* _Challenge_:
Write out the entries below again, swapping "image size" for "resolution" wherever it appears and keeping everything else the same. Leave the pictures out.

* _Dataset excerpts_:
————
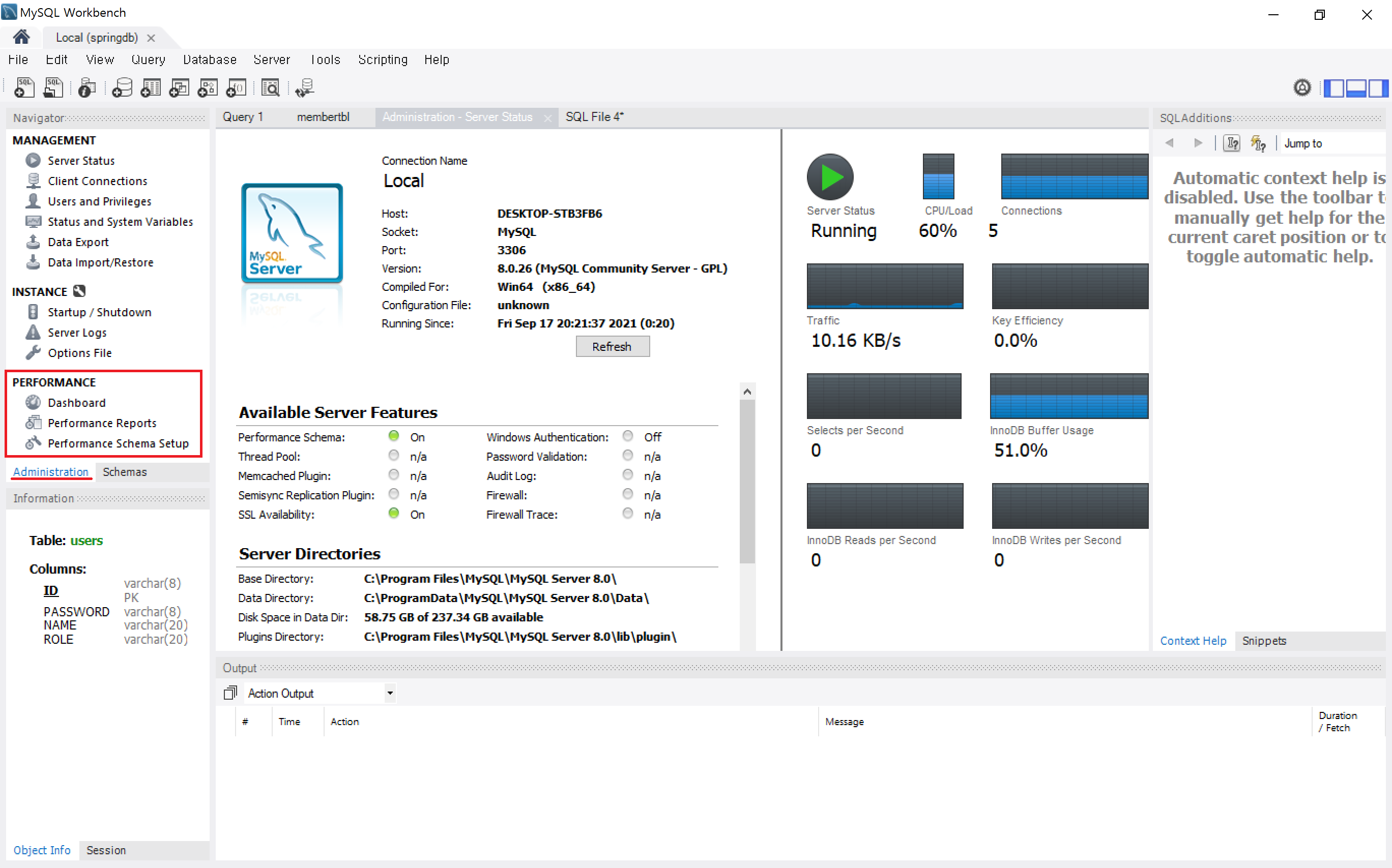Create a new SQL tab icon
The height and width of the screenshot is (868, 1392).
[24, 88]
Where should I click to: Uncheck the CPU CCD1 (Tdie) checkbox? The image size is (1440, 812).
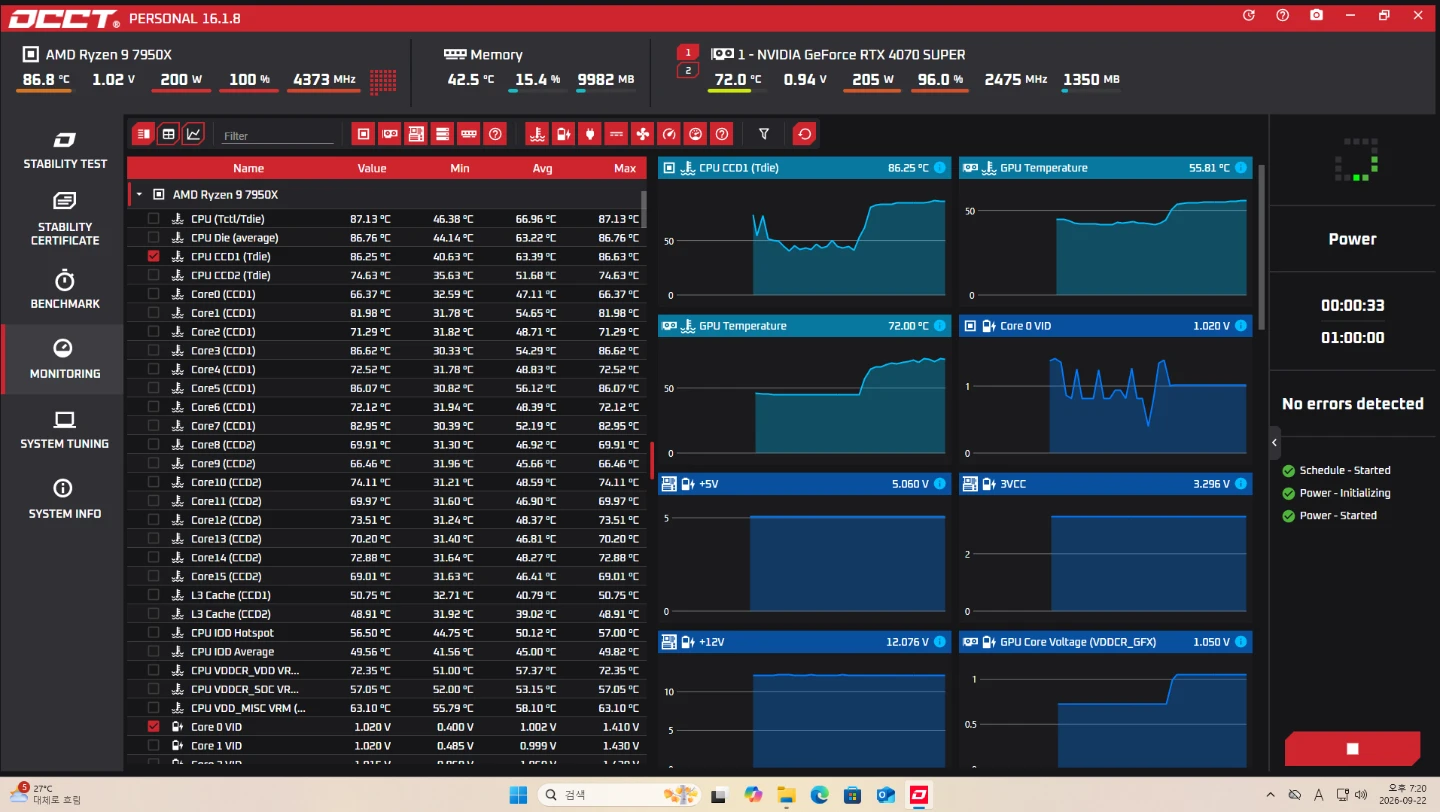click(x=153, y=256)
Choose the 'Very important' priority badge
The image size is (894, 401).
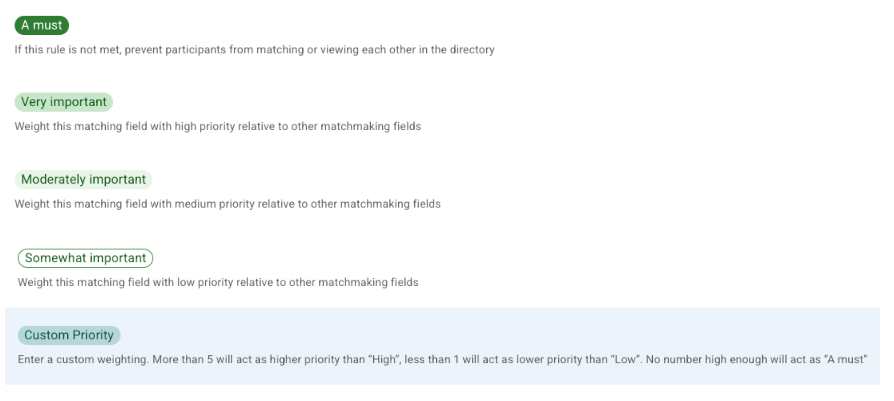[x=63, y=102]
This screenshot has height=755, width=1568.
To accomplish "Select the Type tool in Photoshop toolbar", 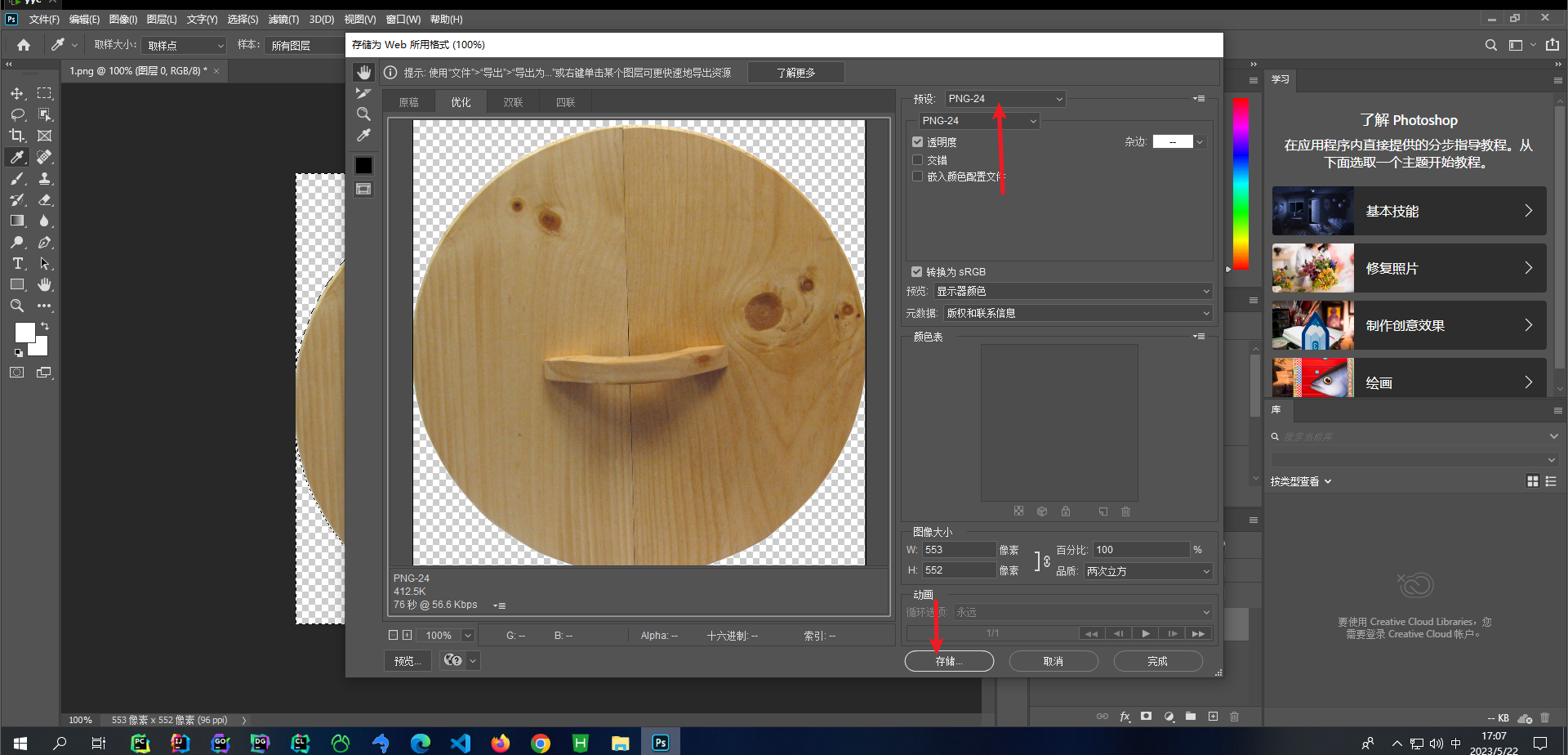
————
* _Written response_:
Create a new SQL tab icon
The height and width of the screenshot is (868, 1392).
[24, 88]
Where should I click to: Uncheck the CPU CCD1 (Tdie) checkbox? The resolution is (1440, 812).
click(x=153, y=256)
Choose the 'Very important' priority badge
The resolution is (894, 401).
[x=63, y=102]
This screenshot has height=755, width=1568.
To accomplish "Select the Type tool in Photoshop toolbar", 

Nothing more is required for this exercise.